Data on Texas oil production and Barclays’ estimate of associated gas, as well as gas output in North Dakota also is tracking earlier projections. The declines in “all other” areas of the country appear to be “steeper than we had projected,” but the numbers are distorted by well freeze-offs. “The aggregate amount of production curtailments in each month is difficult to estimate, but pipeline flow data point to peak supply losses of as much as 1.8 Bcf/d” from well freeze-offs.

As always, coal-to-gas displacement remains the balancing item for gas markets, said the analysts. “Gas demand for power during this injection season should pull back by about 1 Bcf/d with a return to normal weather and changes in nuclear and renewables, excluding coal-to-gas displacement.

“Our analysis of all other supply and demand variables, excluding gas use in power generation, suggests that balances will tighten 1.9 Bcf/d during the injection season. In contrast, inventories will need to grow on average 4.0 Bcf/d faster than last year to rebuild to 3.9 Tcf by the end of October,” said the Barclays team. “This means that a 5.0 Bcf/d drop in coal-to-gas displacement compared with last year will be needed to rebalance the market.”

Stephen Smith Energy Associates also raised its price forecast for gas prices this year. Henry Hub (HH) prices now are expected to average $3.90/MMBtu in 2013, up from a previous estimate of $3.50. For the rest of the year, Smith sees an average HH price of $4.00/MMBtu in 2Q2013, climbing to $4.10 in 3Q2013 and $4.15 in the final three months of the year. The analyst previously had pegged prices to average $3.55/MMBtu in 2Q2013, $3.70 in 3Q2013 and $3.80 in 4Q2013. In 2014 prices were lifted by 40 cents from a previous forecast to $4.40/MMBtu.

“With considerable help from a very cold March, more evidence that gas production growth has flattened out, sub-normal nuclear generation, and some evidence of a ‘stickier’ shift back to coal-fired generation than the recent gas-versus-coal price spreads would suggest, the current gas storage surplus (versus 2006-2010 norms) is now down to only 100 Bcf as compared with 500 Bcf in mid-December,” said Smith.

This past winter consisted of two distinct seasons, he said. The nine weeks of December through January had 11% fewer heating degree days (HDD) than normal, while the eight weeks of February through March had 8% more HDDs than normal. The 17 weeks ending March 29 recorded 104 HDDs, which was 3.3% fewer than Smith’s regionally weighted HDD norms. Still, the gas storage surplus declined by almost 165 Bcf over the period. In the last five weeks of the period, HH cash prices averaged $3.76/MMBtu, compared with a $3.33 average for December through February.

“However, despite these stronger prices, the storage surplus declined by a massive 300 Bcf in the last five weeks of the 17-week span,” Smith said. “Most remarkably, this decline occurred with a five-week heating load, which was only 89 HDDs more than normal.

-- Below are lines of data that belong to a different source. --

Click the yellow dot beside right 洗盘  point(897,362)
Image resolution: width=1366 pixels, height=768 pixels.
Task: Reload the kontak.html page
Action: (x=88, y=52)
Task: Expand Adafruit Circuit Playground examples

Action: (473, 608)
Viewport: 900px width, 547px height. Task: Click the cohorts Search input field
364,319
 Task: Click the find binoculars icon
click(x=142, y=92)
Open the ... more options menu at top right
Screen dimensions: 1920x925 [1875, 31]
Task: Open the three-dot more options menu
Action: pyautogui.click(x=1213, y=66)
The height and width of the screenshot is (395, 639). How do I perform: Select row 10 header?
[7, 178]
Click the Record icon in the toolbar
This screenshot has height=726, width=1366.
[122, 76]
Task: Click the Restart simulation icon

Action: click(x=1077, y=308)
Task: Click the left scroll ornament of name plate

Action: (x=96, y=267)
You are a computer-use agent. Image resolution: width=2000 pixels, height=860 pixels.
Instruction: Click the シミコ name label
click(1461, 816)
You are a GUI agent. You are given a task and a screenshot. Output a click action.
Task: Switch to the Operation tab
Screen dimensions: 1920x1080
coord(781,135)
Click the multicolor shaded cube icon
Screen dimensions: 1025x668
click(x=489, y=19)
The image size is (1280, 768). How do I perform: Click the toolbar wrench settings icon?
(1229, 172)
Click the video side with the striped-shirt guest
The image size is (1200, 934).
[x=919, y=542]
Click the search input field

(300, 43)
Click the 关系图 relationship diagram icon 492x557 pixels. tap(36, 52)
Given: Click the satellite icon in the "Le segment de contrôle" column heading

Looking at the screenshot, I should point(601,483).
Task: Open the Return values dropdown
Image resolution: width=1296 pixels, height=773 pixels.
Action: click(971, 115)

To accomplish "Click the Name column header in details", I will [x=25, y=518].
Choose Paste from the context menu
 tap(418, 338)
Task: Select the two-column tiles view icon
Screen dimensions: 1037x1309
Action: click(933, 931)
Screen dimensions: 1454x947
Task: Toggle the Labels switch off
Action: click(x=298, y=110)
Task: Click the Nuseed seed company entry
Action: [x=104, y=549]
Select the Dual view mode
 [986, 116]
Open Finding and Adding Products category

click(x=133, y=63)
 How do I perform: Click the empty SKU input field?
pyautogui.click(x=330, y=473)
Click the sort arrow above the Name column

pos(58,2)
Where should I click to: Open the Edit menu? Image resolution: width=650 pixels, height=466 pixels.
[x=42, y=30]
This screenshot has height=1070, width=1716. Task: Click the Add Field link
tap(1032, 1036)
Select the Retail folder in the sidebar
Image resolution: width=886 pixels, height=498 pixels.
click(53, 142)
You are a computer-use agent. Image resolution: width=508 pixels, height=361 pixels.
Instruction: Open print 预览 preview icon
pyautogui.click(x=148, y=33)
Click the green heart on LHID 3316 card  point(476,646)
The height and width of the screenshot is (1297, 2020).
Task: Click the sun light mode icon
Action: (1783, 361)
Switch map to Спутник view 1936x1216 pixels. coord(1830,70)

“This outcome suggests that either gas demand was less vulnerable than expected due to higher prices…or that production was in fact lower than most sources believed. Either of these explanations would suggest a tighter supply/demand balance going forward.”

The impact of higher gas prices has not been “nearly as strong as expected,” he wrote, which “suggests that either production is weaker than first thought or that gas is retaining higher generation shares at any given price (i.e., stronger than expected trend gains from some combination of coal shut-downs or gas startups).”

Onshore production growth “remains a key uncertainty,” Smith said, “but recent evidence suggests lower and perhaps even no sequential growth over the course of 2013.” May and June are both expected to be hotter than normal as well, and as a result, “we are likely to begin July with a storage deficit versus 2006-2010 norms.”

Until Energy Information Administration-914 production data was issued on Feb. 29 and March 31, “Marcellus-driven growth appeared to be gaining momentum, but the combined sequential decline for December/January showed a combined two-month decline of 1.37 Bcf/d for Lower 48 onshore production.” Because of the data, Smith cut projected production growth rates for the second consecutive month.